Now for the tough part. Now we’re minarchists for the moment, or classical liberals, and what should the government do? Well, it’s going to collect taxes, which is a no-no, but now I’m not an anarcho-capitalist anymore. I’m schizophrenic. I’m now a limited-government libertarian. And yes, we’re going to have taxes, and the taxes are mainly for armies to protect us from foreign invaders; police to protect us from local invaders, rapists, murderers; and courts to determine, what should be the statutory rape age, or is my music too loud at three in the morning? Things like that. Or Vinay and I had a contract, and I say he broke it, he says he didn’t, so I’ll appoint you, Roger, as the court. You would decide, based on the evidence that Vinay and I give to you.

I don’t see anything in the bowels of libertarianism that says you can’t have any allies.

So, what should the foreign policy be? The foreign policy should be to protect the country. Don’t let any invaders come in and get us. Now, this leads to an issue. Should we have allies? Well, I don’t see why we shouldn’t have allies. I don’t favor an alliance with everybody from our country, let’s say that our country is the United States, but I don’t see anything in the bowels of libertarianism that says you can’t have any allies. So, I would say that if we’re the ally of Israel, and Israel is under attack, we help them; and on the other hand, if we’re under attack, we would expect Israel to help us. This leads to a whole can of worms. Who should be our allies? NATO? How about China? Better yet, Taiwan. Should the Taiwanese be our allies? That would be my opening answer to the question.

Roger Bissell

Okay. Well, Vinay, do you see it that way or do you have a different slant on it?

Vinay Kolhatkar

Governments only have rights that are delegated to them by their citizens.

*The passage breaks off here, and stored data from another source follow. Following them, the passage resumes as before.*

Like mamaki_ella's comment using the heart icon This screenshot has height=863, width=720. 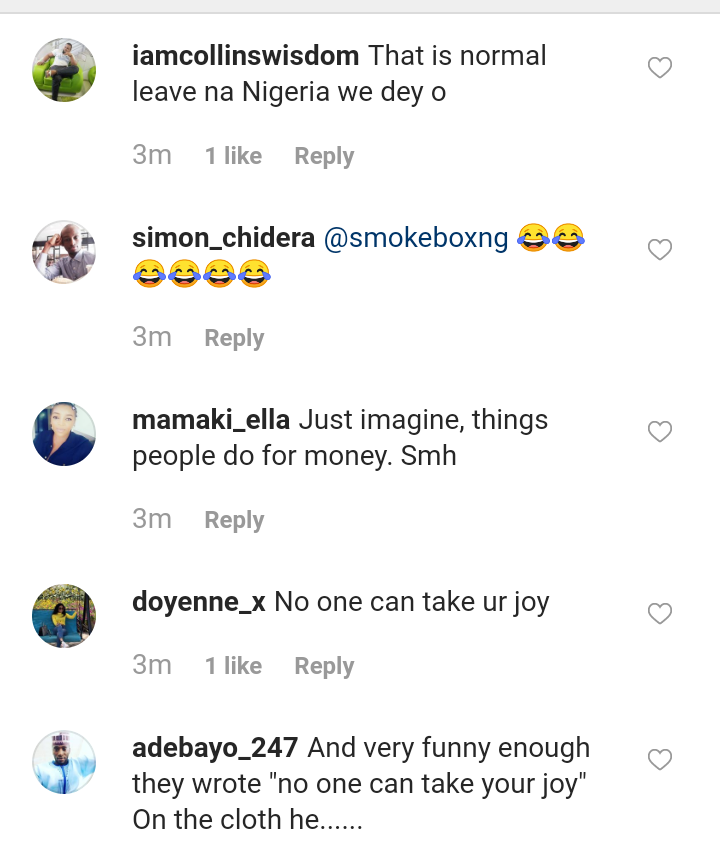click(660, 432)
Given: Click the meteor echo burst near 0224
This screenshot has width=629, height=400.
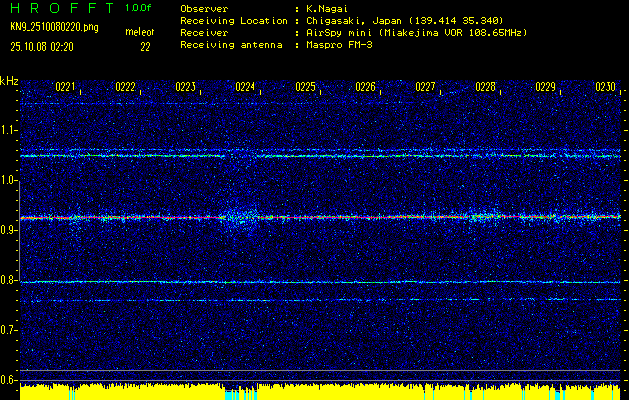Looking at the screenshot, I should [x=240, y=217].
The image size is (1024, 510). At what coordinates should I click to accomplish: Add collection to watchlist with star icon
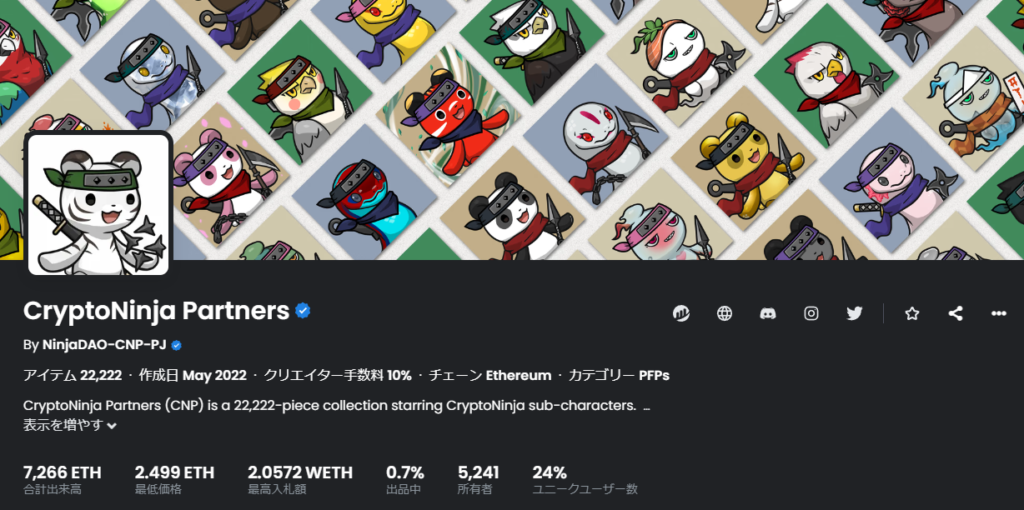pyautogui.click(x=912, y=313)
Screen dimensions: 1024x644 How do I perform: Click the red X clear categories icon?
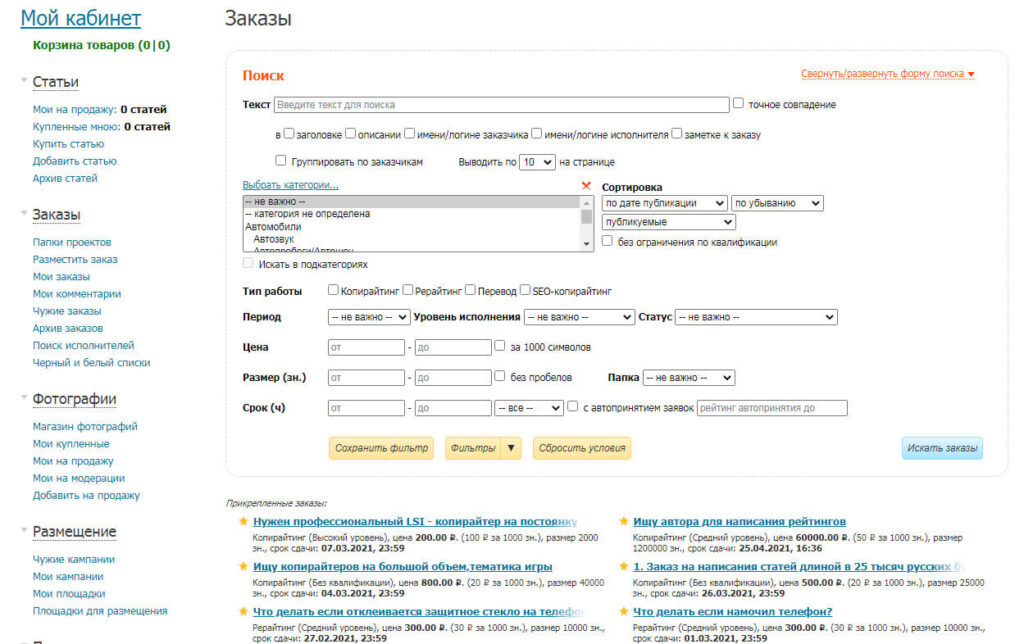[x=586, y=186]
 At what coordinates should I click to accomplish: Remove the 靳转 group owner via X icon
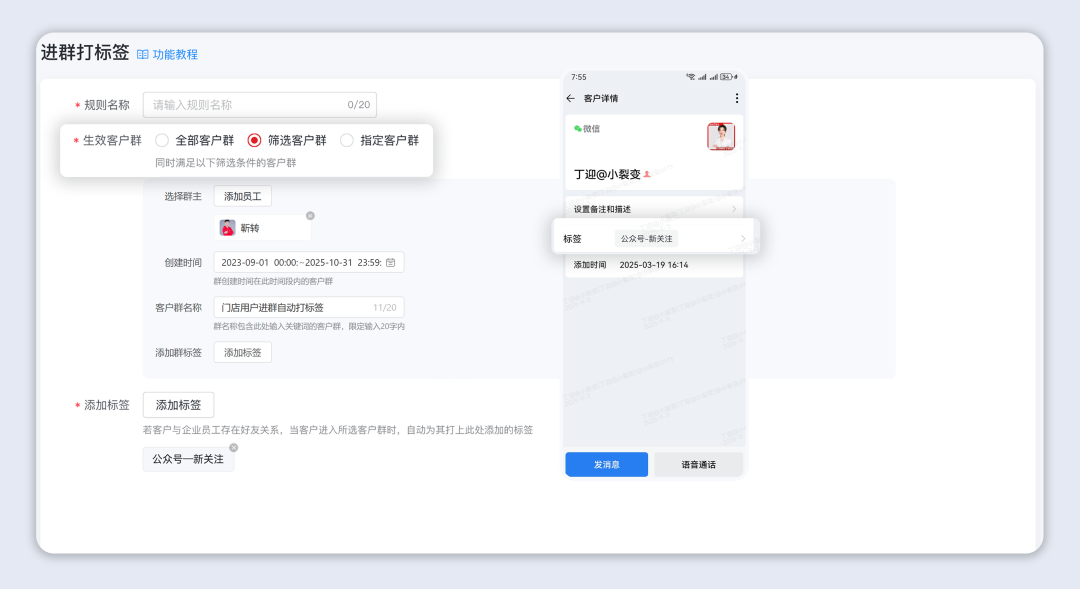point(309,214)
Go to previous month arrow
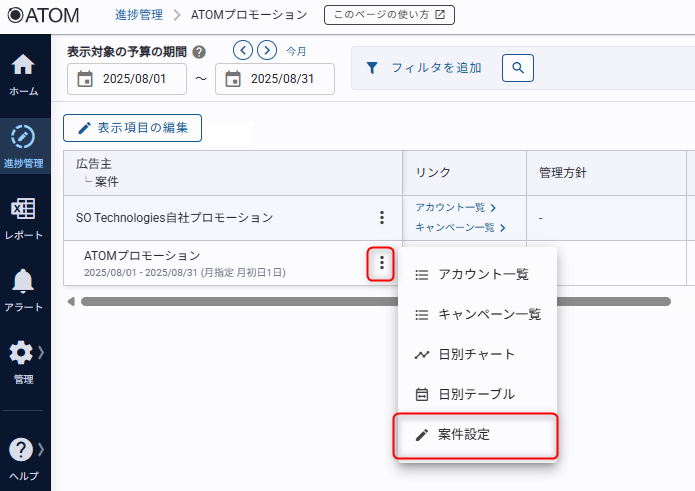 243,50
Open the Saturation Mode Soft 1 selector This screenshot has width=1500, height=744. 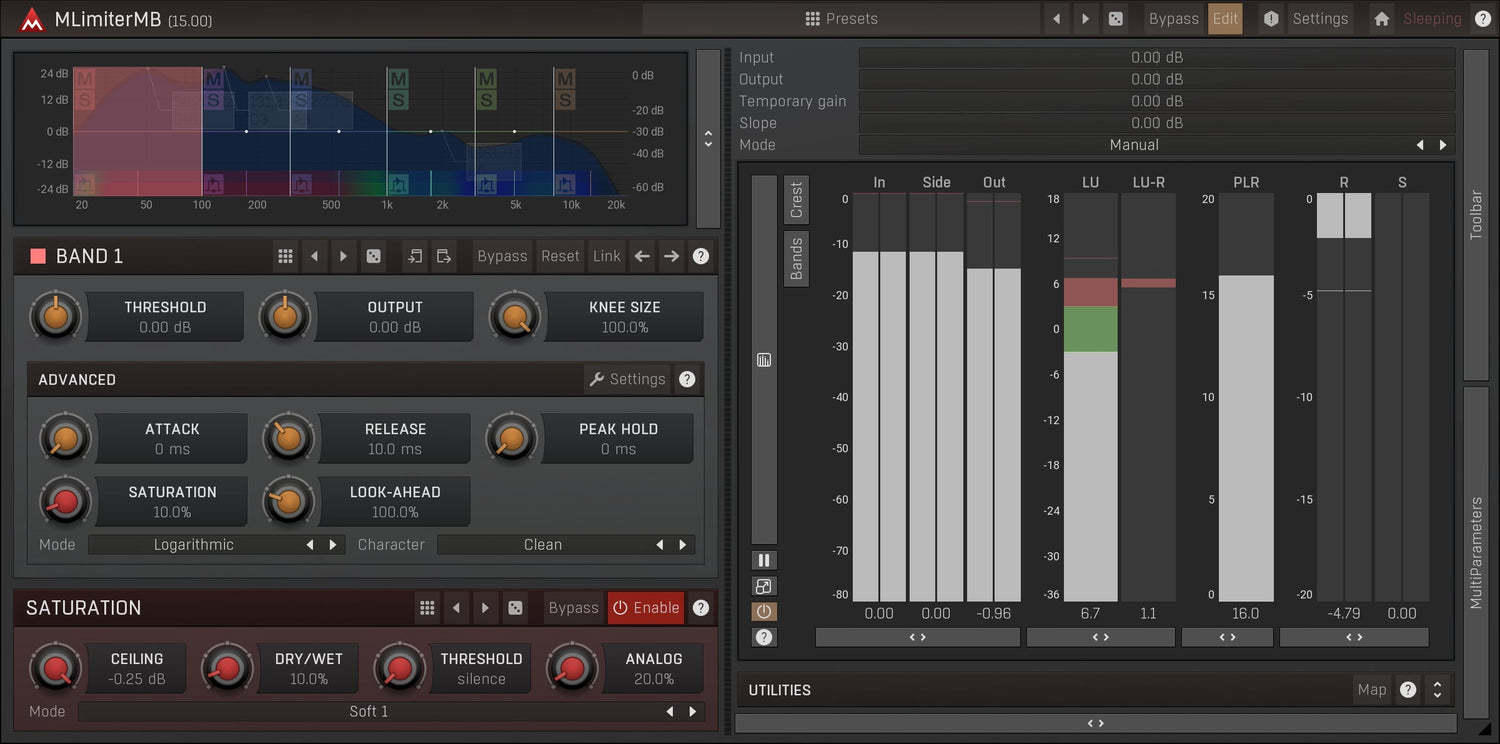pos(368,712)
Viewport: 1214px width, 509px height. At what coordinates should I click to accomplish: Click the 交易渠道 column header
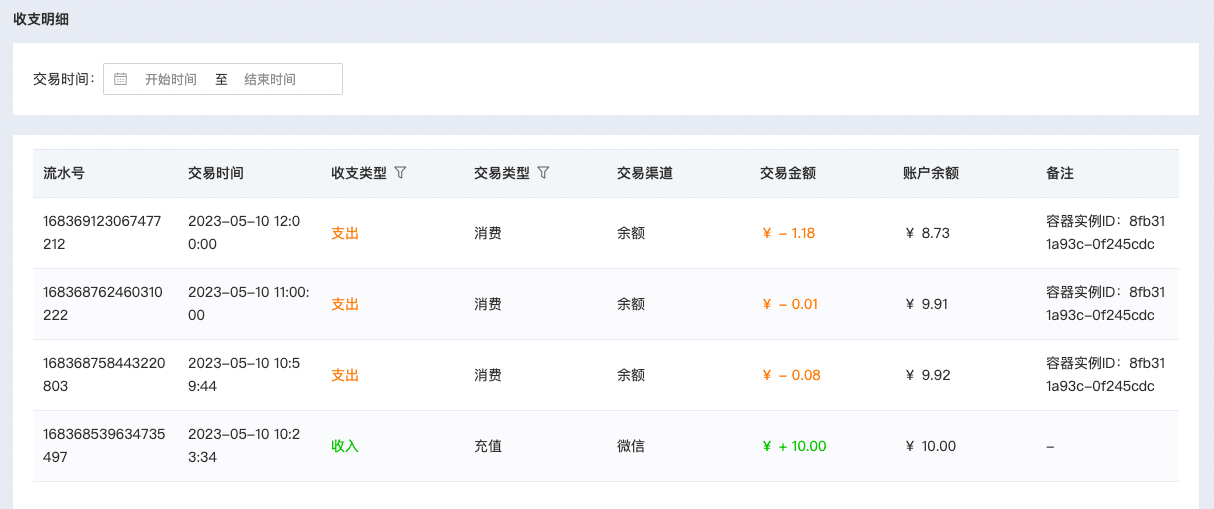(645, 173)
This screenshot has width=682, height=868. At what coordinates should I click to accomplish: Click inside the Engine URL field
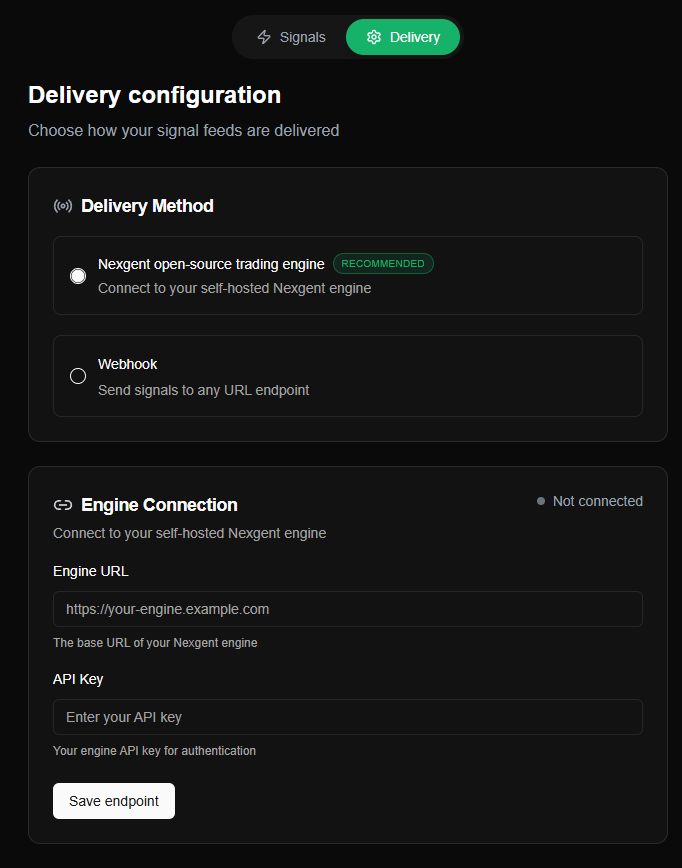348,608

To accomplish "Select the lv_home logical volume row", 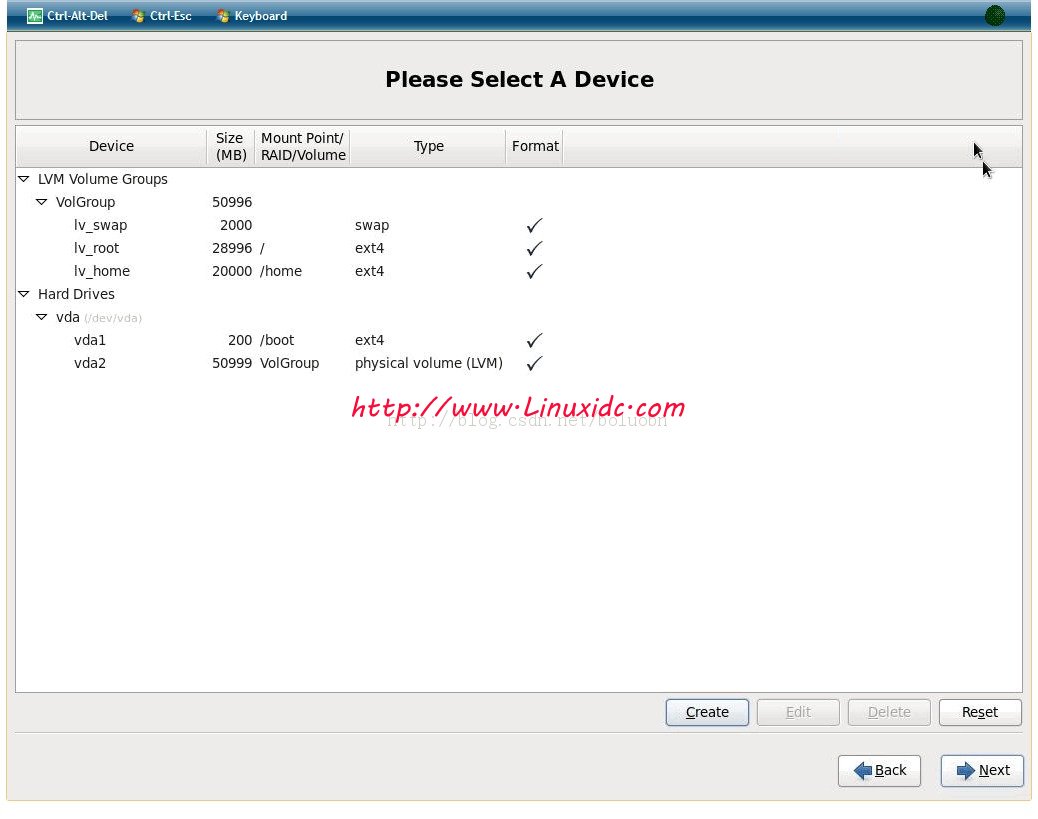I will click(x=102, y=271).
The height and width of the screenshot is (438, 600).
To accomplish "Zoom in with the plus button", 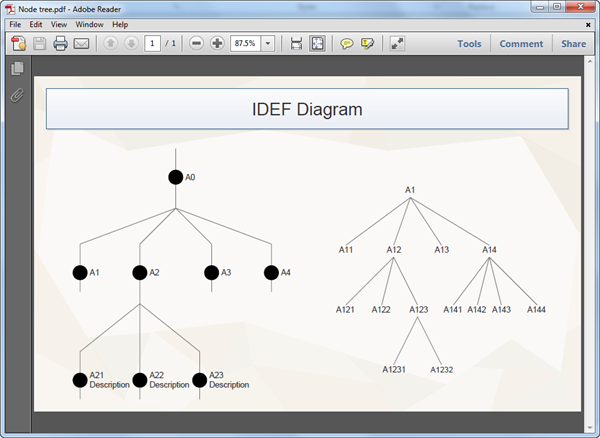I will tap(217, 44).
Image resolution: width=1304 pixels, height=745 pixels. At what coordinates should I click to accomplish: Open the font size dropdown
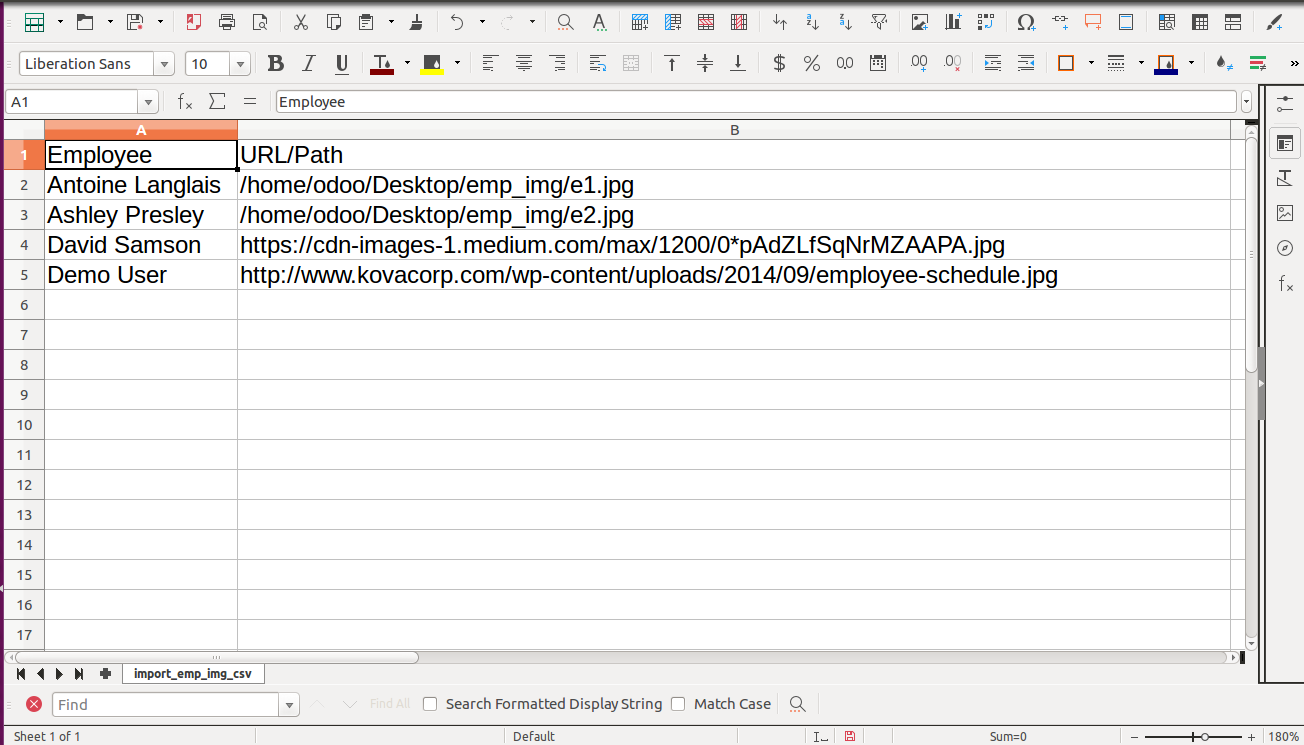click(240, 64)
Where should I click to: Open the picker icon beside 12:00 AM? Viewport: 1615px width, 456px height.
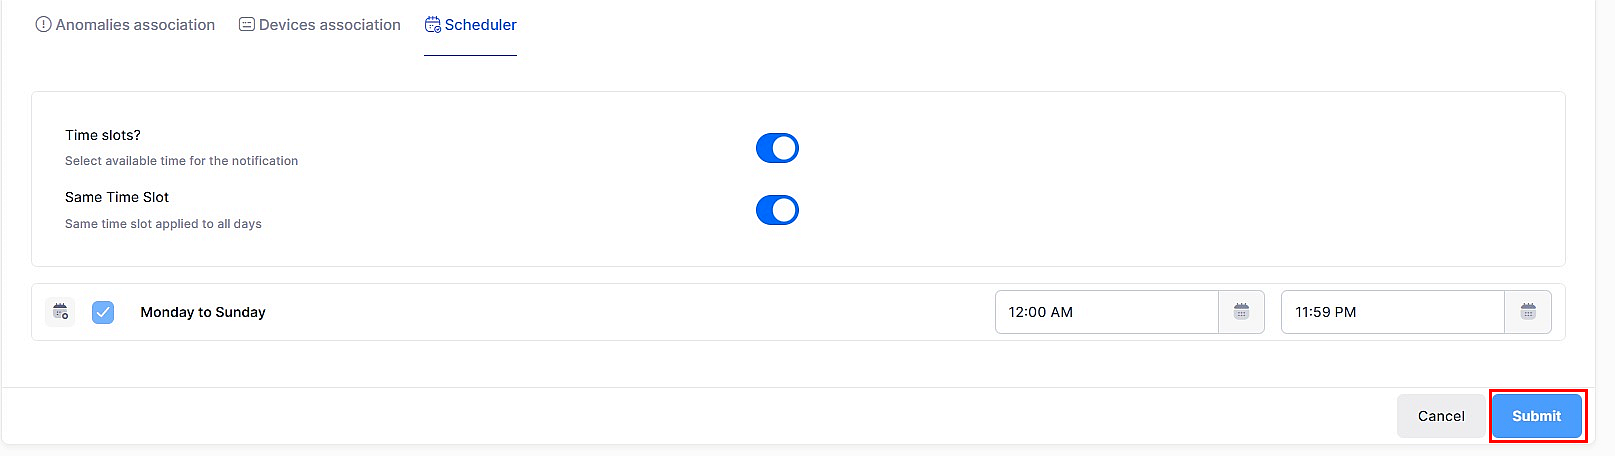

Well, a little different slant. First of all, I’ve held this view, I think, for many decades, which is a view that we do have allies [naturally]. So, for instance, if the three of us are walking down Central Park, let’s say somebody attacks Walter Block. He doesn’t have a gun, he doesn’t have a knife, and Roger being a big strong guy, I’m going to encourage him to intervene. [Laughter]. I will intervene as well, especially if it’s a physical fight, and poor Walter could be beaten to death, but three against one, we might have a better chance. And it’s an implicit contract because we’re friends or colleagues, we help each other out. But the critical question was, do nation-states have rights and obligations? And I found out that my answer is identical to [Ayn] Rand’s. She explores that in an essay called “Collectivized Rights” in the book The Virtue of Selfishness. She divides the world into black and white, no gray in that hypothetical, which is typical of Rand. So, let’s say there are nations that are fundamentally secular, democratic, and respect the rule of law, have a wall between religion and the state, and, most importantly, they respect the rights of their citizens. Now, she’s a little bit uncertain where to draw the line, and she’s drawn the line where the US, the UK, in her time—the 60s, would clearly fall on the good side. And her favorite villain, Soviet Russia, would fall on the bad side, as would Cuba, because they’re completely communist, and they respected no rights, it was a kangaroo court system out there. So, in those, she says firstly, that the governments only have rights that are delegated to them by their citizens. So, the right to protect them from internal strife [requires that] we have the police, the courts. But in this situation, [the government also has] the right, clearly, and an obligation to protect the citizens from outside threats.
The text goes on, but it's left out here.